■ TASK INSTRUCTIONS:
Could each entry be returned exactly as it appears?
START RECORDS
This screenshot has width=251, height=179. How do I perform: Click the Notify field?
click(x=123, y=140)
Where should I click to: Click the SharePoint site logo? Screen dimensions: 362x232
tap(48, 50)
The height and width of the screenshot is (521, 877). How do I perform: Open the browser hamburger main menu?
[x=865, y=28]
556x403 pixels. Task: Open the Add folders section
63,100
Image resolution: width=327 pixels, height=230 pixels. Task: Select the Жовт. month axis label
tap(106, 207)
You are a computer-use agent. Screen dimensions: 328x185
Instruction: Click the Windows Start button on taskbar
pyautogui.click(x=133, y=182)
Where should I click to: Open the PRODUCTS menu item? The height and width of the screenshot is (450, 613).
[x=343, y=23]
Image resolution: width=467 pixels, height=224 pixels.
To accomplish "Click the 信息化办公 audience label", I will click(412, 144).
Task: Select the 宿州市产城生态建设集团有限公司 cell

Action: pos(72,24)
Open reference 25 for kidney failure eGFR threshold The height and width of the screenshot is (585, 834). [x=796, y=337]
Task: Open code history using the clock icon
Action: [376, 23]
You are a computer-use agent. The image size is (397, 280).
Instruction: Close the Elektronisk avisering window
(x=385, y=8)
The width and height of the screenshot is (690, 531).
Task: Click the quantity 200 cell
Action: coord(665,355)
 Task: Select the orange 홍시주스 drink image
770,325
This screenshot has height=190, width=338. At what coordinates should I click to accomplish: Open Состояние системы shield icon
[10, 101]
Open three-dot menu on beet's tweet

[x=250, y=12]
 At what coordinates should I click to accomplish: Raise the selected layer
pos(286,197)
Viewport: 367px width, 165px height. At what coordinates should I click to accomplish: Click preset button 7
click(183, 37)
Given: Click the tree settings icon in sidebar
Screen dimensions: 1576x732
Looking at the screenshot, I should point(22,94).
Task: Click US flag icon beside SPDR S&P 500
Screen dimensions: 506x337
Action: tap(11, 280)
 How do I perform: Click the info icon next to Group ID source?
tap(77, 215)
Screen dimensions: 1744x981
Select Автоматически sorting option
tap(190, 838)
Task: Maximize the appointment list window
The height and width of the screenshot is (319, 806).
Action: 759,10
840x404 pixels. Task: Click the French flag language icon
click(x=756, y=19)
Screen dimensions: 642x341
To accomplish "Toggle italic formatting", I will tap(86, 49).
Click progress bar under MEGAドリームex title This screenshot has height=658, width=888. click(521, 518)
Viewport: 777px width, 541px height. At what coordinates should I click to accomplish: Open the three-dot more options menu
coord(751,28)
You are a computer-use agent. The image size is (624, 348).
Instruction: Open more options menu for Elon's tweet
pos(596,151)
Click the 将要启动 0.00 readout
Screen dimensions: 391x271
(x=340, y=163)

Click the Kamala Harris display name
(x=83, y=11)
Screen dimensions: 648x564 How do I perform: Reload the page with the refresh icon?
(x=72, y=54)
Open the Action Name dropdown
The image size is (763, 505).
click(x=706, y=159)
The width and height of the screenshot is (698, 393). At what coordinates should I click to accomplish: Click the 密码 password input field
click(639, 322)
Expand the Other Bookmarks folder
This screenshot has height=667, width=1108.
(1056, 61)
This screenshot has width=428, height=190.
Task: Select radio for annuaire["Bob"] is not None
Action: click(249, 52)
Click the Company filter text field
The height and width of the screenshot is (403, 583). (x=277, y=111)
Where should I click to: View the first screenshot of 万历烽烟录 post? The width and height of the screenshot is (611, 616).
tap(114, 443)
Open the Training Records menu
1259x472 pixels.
END RECORDS
■ RESULT:
This screenshot has width=251, height=179. How do I perform: Click the Notify field?
click(x=123, y=140)
Where should I click to: Click the SharePoint site logo? Screen dimensions: 362x232
tap(48, 50)
The height and width of the screenshot is (521, 877). How do I perform: Open the browser hamburger main menu?
[x=865, y=28]
556x403 pixels. Task: Open the Add folders section
63,100
Image resolution: width=327 pixels, height=230 pixels. Task: Select the Жовт. month axis label
tap(106, 207)
You are a computer-use agent. Screen dimensions: 328x185
Instruction: Click the Windows Start button on taskbar
pyautogui.click(x=133, y=182)
Where should I click to: Open the PRODUCTS menu item? The height and width of the screenshot is (450, 613).
[x=343, y=23]
Image resolution: width=467 pixels, height=224 pixels.
To accomplish "Click the 信息化办公 audience label", I will click(412, 144).
Task: Select the 宿州市产城生态建设集团有限公司 cell

Action: pos(72,24)
Open reference 25 for kidney failure eGFR threshold The height and width of the screenshot is (585, 834). [x=796, y=337]
Task: Open code history using the clock icon
Action: [376, 23]
You are a computer-use agent. The image size is (397, 280).
Instruction: Close the Elektronisk avisering window
(x=385, y=8)
The width and height of the screenshot is (690, 531).
Task: Click the quantity 200 cell
Action: coord(665,355)
 Task: Select the orange 홍시주스 drink image
770,325
This screenshot has height=190, width=338. At what coordinates should I click to accomplish: Open Состояние системы shield icon
[10, 101]
Open three-dot menu on beet's tweet

[x=250, y=12]
 At what coordinates should I click to accomplish: Raise the selected layer
pos(286,197)
Viewport: 367px width, 165px height. At what coordinates should I click to accomplish: Click preset button 7
click(183, 37)
Given: Click the tree settings icon in sidebar
Screen dimensions: 1576x732
Looking at the screenshot, I should point(22,94).
Task: Click US flag icon beside SPDR S&P 500
Screen dimensions: 506x337
Action: tap(11, 280)
 How do I perform: Click the info icon next to Group ID source?
tap(77, 215)
Screen dimensions: 1744x981
Select Автоматически sorting option
tap(190, 838)
Task: Maximize the appointment list window
The height and width of the screenshot is (319, 806).
Action: 759,10
840x404 pixels. Task: Click the French flag language icon
click(x=756, y=19)
Screen dimensions: 642x341
To accomplish "Toggle italic formatting", I will tap(86, 49).
Click progress bar under MEGAドリームex title This screenshot has height=658, width=888. click(521, 518)
Viewport: 777px width, 541px height. At what coordinates should I click to accomplish: Open the three-dot more options menu
coord(751,28)
You are a computer-use agent. The image size is (624, 348).
Instruction: Open more options menu for Elon's tweet
pos(596,151)
Click the 将要启动 0.00 readout
Screen dimensions: 391x271
(x=340, y=163)

Click the Kamala Harris display name
(x=83, y=11)
Screen dimensions: 648x564 How do I perform: Reload the page with the refresh icon?
(x=72, y=54)
Open the Action Name dropdown
The image size is (763, 505).
click(x=706, y=159)
The width and height of the screenshot is (698, 393). At what coordinates should I click to accomplish: Click the 密码 password input field
click(639, 322)
Expand the Other Bookmarks folder
This screenshot has height=667, width=1108.
(1056, 61)
This screenshot has width=428, height=190.
Task: Select radio for annuaire["Bob"] is not None
Action: click(249, 52)
Click the Company filter text field
The height and width of the screenshot is (403, 583). (x=277, y=111)
Where should I click to: View the first screenshot of 万历烽烟录 post? The width and height of the screenshot is (611, 616).
tap(114, 443)
Open the Training Records menu
1259x472 pixels.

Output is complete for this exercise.